MD Shambolic. A review by Squonk. 8.

From: SQUONKSTAIL@aol.com
Date: Tue Jul 09 2002 - 13:21:37 BST


Part. 8.

The Relation of Structures and States
One way of looking at the evidence thus far is to say, as a heuristic device,
that states of consciousness (with their correlative bodies or realms)
contain various structures of consciousness. For example, the waking state
can contain the preoperational structure, the concrete operational structure,
the formal operational structure, and so on. In Vedanta, these structures or
levels of consciousness are known as the koshas (or sheaths). For Vedanta,
the three major bodies/states support five major structures. The subtle body,
experienced in the dream state (and the bardo realm, savikalpa samadhi,
etc.), is said to support three major koshas or consciousness structures--the
pranamayakosha (élan vital), the manomayakosha (conventional mind), and the
vijnanamayakosha (higher and illumined mind). The gross body/waking state
supports the annamayakosha (the sheath made of food, or the physical mind),
and the causal body/formless state supports the anandamayakosha (the sheath
or consciousness structure made of bliss, or the transcendent mind).The
reason that both Vedanta and Vajrayana maintain this is that, for example,
each night when you dream (when you are in the subtle body), you have access
to at least three major structures (you can experience sexual élan vital [the
pranamayakosha], mental images and symbols [manomayakosha], and higher or
archetypal mind [vijnanamayakosha]--i.e., the dream state can contain all
three of those levels/structures), but you do not experience the gross body,
the sensorimotor realm, or the gross physical world--those are not directly
present. In the dream you are phenomenologically existing in a subtle body
experiencing the (three) consciousness structures supported by that subtle
body and contained in that state.In short, any given broad state of
consciousness (such as waking or dreaming) can contain several different
structures (or levels) of consciousness.

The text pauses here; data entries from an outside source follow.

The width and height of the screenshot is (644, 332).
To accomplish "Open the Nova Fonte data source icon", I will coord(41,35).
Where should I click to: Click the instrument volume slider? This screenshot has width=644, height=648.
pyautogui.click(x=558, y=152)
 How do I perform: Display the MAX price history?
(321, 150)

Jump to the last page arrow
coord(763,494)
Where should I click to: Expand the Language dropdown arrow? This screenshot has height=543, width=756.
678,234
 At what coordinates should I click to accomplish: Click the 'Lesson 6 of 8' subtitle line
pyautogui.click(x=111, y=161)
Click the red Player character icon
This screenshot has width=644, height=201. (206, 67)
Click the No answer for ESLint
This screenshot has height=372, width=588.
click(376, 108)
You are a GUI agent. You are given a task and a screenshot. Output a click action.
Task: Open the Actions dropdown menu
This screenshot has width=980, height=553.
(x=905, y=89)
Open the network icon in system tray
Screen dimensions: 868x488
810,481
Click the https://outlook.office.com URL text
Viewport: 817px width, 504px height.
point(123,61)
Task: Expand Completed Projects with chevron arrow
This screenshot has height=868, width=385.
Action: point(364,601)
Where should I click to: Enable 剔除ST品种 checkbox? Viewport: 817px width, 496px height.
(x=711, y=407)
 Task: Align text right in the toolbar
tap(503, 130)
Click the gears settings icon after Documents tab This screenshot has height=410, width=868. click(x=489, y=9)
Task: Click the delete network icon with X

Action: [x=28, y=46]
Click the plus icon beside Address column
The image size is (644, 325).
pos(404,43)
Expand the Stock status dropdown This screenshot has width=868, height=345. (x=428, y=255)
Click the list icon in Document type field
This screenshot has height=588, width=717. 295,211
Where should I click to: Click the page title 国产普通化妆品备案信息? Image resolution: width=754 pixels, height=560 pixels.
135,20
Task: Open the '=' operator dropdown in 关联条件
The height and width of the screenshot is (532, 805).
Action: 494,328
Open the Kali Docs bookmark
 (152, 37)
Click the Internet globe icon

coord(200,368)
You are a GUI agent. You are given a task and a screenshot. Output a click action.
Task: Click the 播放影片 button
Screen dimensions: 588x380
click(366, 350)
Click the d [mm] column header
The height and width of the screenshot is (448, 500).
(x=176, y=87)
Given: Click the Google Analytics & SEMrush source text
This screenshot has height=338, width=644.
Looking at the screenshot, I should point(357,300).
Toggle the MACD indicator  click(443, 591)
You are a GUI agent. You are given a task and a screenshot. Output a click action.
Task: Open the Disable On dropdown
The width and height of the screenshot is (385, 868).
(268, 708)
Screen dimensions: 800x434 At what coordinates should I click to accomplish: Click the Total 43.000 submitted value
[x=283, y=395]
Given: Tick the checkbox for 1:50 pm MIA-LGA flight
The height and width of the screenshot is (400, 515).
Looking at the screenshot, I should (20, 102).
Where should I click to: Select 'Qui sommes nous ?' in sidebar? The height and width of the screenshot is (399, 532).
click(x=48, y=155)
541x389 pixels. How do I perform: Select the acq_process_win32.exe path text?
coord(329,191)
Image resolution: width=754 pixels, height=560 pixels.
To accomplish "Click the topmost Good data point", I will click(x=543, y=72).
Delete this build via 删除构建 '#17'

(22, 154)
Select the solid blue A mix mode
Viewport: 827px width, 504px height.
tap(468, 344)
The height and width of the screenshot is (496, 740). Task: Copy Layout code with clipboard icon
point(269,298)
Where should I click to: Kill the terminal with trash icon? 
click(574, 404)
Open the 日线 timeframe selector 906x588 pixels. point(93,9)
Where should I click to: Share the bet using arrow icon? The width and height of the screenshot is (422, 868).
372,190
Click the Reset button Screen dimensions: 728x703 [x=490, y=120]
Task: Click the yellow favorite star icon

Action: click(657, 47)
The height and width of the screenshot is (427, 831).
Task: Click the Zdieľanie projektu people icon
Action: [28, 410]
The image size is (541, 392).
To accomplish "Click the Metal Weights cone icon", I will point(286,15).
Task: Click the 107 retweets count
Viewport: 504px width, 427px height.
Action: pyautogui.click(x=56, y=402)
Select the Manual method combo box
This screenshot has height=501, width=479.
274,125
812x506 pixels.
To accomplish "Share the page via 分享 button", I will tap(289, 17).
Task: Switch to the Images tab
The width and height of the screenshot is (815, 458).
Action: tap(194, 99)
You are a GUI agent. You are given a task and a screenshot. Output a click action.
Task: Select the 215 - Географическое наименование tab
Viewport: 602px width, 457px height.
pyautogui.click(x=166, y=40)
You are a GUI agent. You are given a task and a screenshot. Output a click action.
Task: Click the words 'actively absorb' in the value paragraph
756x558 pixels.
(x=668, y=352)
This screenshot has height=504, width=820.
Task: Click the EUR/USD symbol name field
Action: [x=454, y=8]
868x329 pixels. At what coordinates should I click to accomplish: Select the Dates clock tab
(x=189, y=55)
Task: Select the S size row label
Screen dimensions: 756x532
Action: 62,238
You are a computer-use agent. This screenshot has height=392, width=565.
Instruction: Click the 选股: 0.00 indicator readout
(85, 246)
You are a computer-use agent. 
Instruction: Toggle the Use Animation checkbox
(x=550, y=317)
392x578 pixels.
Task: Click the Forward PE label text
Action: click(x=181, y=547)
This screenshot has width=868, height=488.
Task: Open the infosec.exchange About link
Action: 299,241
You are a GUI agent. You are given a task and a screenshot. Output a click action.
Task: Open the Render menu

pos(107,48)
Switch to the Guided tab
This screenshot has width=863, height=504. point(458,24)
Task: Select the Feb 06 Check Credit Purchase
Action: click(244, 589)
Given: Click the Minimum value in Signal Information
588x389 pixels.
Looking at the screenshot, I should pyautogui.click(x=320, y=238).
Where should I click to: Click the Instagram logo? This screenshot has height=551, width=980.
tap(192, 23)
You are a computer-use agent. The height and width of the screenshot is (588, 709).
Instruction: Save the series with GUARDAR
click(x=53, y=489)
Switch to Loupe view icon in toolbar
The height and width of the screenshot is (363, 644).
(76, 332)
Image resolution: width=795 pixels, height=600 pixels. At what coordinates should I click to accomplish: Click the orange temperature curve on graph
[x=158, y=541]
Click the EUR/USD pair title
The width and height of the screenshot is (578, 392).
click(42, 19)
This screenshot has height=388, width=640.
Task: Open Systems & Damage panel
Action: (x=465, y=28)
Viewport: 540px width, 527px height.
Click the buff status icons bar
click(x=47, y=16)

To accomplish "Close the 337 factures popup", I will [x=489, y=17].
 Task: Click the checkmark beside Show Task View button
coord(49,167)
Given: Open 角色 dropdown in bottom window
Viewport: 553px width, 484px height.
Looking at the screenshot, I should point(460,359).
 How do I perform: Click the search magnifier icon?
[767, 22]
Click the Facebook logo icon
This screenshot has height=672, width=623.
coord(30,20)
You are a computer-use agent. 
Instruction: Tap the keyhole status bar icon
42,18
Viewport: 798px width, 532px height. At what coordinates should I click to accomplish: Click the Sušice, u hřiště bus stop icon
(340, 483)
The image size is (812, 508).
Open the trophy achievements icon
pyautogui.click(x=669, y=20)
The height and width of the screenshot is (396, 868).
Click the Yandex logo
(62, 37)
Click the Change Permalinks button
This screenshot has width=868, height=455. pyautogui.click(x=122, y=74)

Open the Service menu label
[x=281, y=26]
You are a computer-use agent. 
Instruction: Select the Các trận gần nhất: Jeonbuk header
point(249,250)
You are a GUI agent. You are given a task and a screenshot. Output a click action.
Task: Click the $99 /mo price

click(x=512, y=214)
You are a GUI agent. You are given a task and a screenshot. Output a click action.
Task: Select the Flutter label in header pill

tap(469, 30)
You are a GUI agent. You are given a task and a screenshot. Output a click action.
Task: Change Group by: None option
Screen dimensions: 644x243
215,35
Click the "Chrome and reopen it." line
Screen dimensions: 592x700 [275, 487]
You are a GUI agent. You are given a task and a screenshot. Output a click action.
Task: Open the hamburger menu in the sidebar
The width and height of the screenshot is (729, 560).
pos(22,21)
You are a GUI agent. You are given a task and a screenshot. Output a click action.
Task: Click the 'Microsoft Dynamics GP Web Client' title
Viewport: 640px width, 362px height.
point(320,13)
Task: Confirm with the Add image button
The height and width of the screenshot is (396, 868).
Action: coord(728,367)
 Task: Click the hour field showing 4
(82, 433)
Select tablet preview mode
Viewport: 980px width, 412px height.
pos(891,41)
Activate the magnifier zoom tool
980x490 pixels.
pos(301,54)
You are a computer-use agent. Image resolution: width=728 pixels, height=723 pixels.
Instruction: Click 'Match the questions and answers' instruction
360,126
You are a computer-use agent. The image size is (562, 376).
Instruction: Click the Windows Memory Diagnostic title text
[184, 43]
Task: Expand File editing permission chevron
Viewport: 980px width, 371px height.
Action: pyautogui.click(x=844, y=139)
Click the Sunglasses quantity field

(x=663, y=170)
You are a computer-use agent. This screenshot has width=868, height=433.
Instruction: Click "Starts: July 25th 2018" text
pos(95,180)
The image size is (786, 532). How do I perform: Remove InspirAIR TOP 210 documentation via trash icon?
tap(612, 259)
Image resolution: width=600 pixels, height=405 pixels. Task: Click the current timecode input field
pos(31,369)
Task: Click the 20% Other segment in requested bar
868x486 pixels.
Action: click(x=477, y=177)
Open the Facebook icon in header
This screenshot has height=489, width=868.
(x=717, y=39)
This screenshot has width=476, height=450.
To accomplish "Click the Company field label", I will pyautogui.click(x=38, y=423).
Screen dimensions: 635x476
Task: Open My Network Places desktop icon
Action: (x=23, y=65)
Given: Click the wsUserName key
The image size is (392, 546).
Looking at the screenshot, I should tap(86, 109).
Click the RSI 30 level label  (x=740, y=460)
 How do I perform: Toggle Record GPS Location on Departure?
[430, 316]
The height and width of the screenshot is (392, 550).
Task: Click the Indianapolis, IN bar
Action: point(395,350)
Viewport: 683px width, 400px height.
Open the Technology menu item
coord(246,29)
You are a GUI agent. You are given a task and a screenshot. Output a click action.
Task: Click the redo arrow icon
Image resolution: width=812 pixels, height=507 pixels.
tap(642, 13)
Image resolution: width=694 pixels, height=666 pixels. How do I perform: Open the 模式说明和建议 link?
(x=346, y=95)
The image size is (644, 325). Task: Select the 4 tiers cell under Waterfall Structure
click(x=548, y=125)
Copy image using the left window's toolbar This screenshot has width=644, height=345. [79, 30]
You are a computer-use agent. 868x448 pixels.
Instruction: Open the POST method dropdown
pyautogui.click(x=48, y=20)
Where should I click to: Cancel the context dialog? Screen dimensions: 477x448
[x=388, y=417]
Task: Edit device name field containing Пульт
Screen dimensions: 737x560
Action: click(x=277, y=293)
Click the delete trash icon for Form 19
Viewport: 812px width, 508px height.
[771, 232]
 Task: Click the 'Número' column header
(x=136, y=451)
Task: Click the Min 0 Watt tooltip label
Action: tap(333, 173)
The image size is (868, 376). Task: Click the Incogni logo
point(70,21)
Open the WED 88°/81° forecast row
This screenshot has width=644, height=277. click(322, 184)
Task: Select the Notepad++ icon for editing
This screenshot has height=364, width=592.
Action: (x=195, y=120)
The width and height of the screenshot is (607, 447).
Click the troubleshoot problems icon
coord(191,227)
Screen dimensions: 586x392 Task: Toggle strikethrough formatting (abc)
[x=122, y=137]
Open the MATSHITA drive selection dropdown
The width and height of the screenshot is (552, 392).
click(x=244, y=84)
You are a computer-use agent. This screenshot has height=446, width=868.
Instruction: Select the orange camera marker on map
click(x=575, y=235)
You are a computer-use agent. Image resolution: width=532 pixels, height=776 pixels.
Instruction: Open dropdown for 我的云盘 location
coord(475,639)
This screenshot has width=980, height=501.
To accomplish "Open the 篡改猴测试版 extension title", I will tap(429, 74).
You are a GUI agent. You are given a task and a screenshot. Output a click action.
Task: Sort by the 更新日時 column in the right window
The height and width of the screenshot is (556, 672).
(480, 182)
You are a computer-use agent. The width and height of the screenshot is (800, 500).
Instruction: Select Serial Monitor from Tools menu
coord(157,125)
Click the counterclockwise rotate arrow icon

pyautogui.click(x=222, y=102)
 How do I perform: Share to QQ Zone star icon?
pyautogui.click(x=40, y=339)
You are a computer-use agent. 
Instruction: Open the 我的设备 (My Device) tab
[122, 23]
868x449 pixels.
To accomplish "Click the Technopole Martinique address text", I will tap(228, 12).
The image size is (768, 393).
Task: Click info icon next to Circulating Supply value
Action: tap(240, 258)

These structures, levels, or waves,
as earlier suggested, span the entire spectrum, and include many of those
structure-stages that have been so extensively studied by western
developmental psychologists, such as the structure-stages of moral,
cognitive, and ego development (e.g., Cook-Greuter, 1990; Gilligan, 1990;
Graves, 1970; Kegan, 1983; Kohlberg, 1981; Loevinger, 1976; Piaget, 1977;
Wade, 1996). When, for example, Spiral Dynamics (a psychological model
developed by Beck and Cowan [1996], based on the research of Clare Graves)
speaks of the red meme, the blue meme, the orange meme, and so on, those are
structures (levels) of consciousness.Why are all these seemingly trivial
distinctions important? One reason is that recognizing the difference between
states of consciousness and structures of consciousness allows us to
understand how a person at any structure or stage of development can
nevertheless have a profound peak experience of higher and transpersonal
states--for the simple reason that everybody wakes, dreams, and sleeps (and
thus they have access to these higher states and realms of subtle and causal
consciousness, no matter how "low" their general stage or level of
development might be). However, the ways in which individuals experience and
interpret these higher states and realms will depend largely on the level (or
structure) of their own development. We will return to this important point
in a moment.

   

The title of this section conveys a sense of certainty and scientific
exactitude that simply cannot be asserted.
The structure under discussion is a construction of Wilber's based upon the
distillation of core texts. The primary nature of the core texts is displayed
at great length without any in depth exploration of the individual texts
themselves.
Relationships between each core text are highlighted out of cultural context.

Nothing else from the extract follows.